Collins, Swanigan have 'a lot of potential'
The Trail Blazers and new draft picks Zach Collins and Caleb Swanigan expect to have a long and successful relationship.
"What they bring to our team right now and what they're going to bring in the future is very encouraging," coach Terry Stotts said during a Monday press conference introducing the Nos. 10 and 26 picks from last Thursday.
"Both play a different way, but they know their game and have a lot of potential," Stotts said.
Collins went to Portland at No. 10, after the Blazers dealt picks 15 and 20 to move up. He's a 7-foot forward/center who played one season with NCAA runner-up Gonzaga.
Swanigan, 6-9 and 250 pounds, had two years at Purdue and was the Big Ten Player of the Year in 2016-17. The Blazers kept their final first-round pick on draft night and used it on the power forward who said he doesn't see himself as locked into the label of a position on the court.
"Not to be too simple, but I see myself playing basketball," Swanigan said during the presser at the Blazers' practice facility in Tualatin. "You get on the court by shooting, passing, rebounding, defending."
Where and when and how much he plays will depend largely on his defense, he said.
"It doesn't matter what you do on offense, it matters who you can guard," Swanigan said.

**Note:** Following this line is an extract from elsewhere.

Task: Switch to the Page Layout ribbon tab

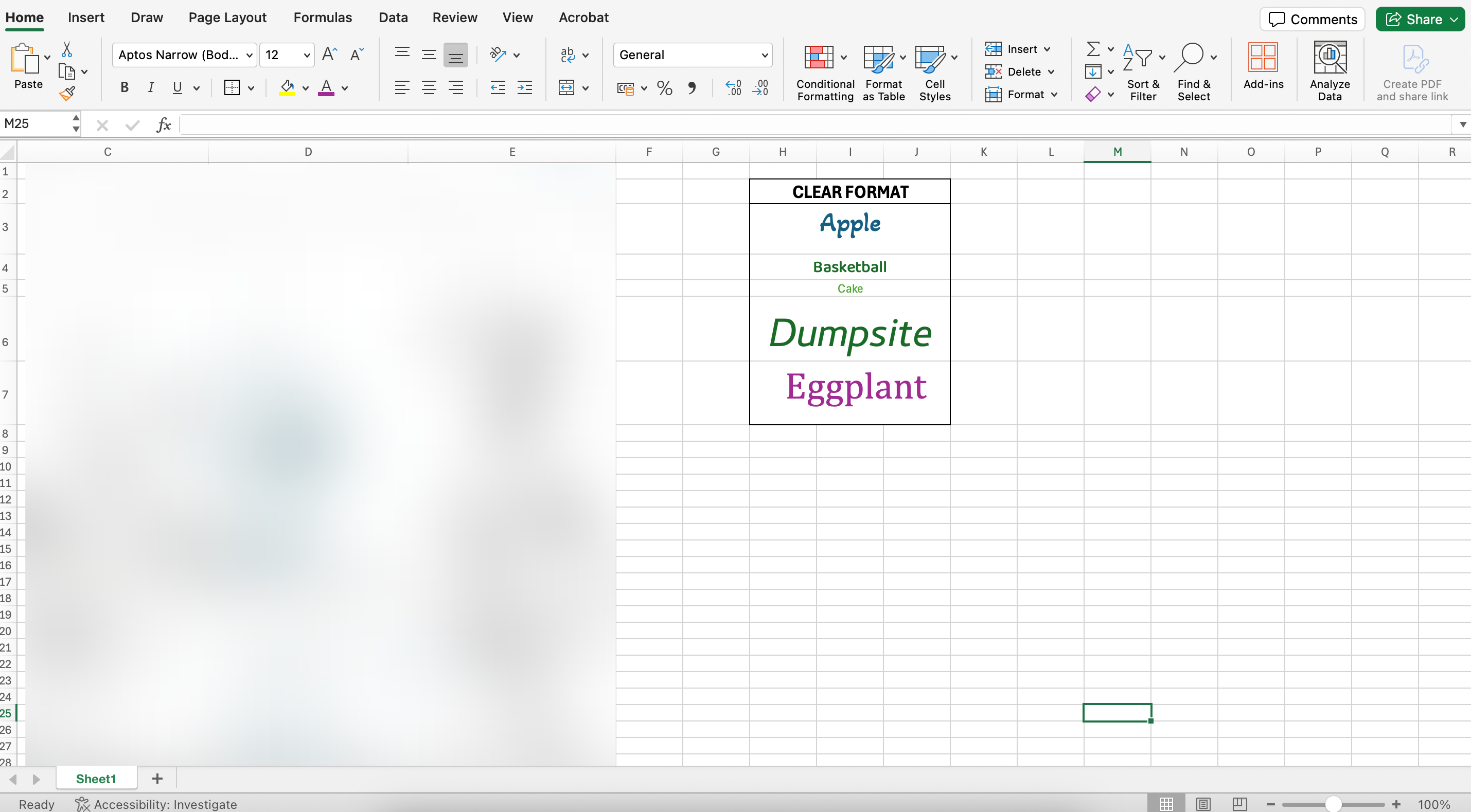Action: 227,17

Both players said they were excited to be in the NBA and to play for Portland — and for the Blazers' fans.
"They're really passionate," Swanigan said.
"It's easy to play" for fans like that, Collins said.
Since draft night, "I've been on Cloud Nine," Collins added. "I'm really excited. It's a great organization. I think it's a great place to start my career."
Swanigan, who overcame being homeless and overweight while growing up, said he was thrilled for the opportunity.
"The biggest thing I've always wanted was a chance," he said. "Draft night meant everything.
"It was a long wait (till he was selected 26th), but nothing compared to the four or five years of trying to get ready for the draft.
"I knew the team that picked me was going to really like and enjoy me."
Collins promised to work hard to help the Blazers win games.
When he signed with Gonzaga, "I expected to play a lot. That's what they told me when they recruited me. They told me I had to be ready to start."
He didn't, instead being used as a key reserve. He'll keep the mentality he had at Gonzaga when he suits up for Portland.
"I try to make an impact and affect the games in positive ways," he said.
Collins said he plays with "a chip on my shoulder" and gets his attitude from his father, in particular.
"I think it started with my dad. He wasn't the most skilled guy on the court, but he was probably the meanest everywhere he went," Collins said.
Stotts said the mental approach of both first-rounders stand out as positives.
"I like both of their demeanors on the court," Stotts said. "Both are very aggressive, hard-nosed players. They're aggressive.
"I like the players they are going to become. They're both young. Both have shown a willingness to work. The Xs and Os and things on the court will all work themselves out."
Blazers general manager Neil Olshey said that while the club is open to making deals before next season that would change the roster, "it's about building this thing the right way, so it's sustainable. ... We're going to be competitive while we do it.
"There are no quick fixes," Olshey said. "Quick fixes create problems. And that's not what we've been about here."
In Collins and Swanigan, Olshey said the Blazers have two new players who "are going to raise the bar in practices and games every day. We're incredibly pleased with what we were able to accomplish in the draft.
"They are going to contribute. They're going to fight for whatever minutes they get.
"From a talent standpoint, we're incredibly pleased we were able to get both these guys."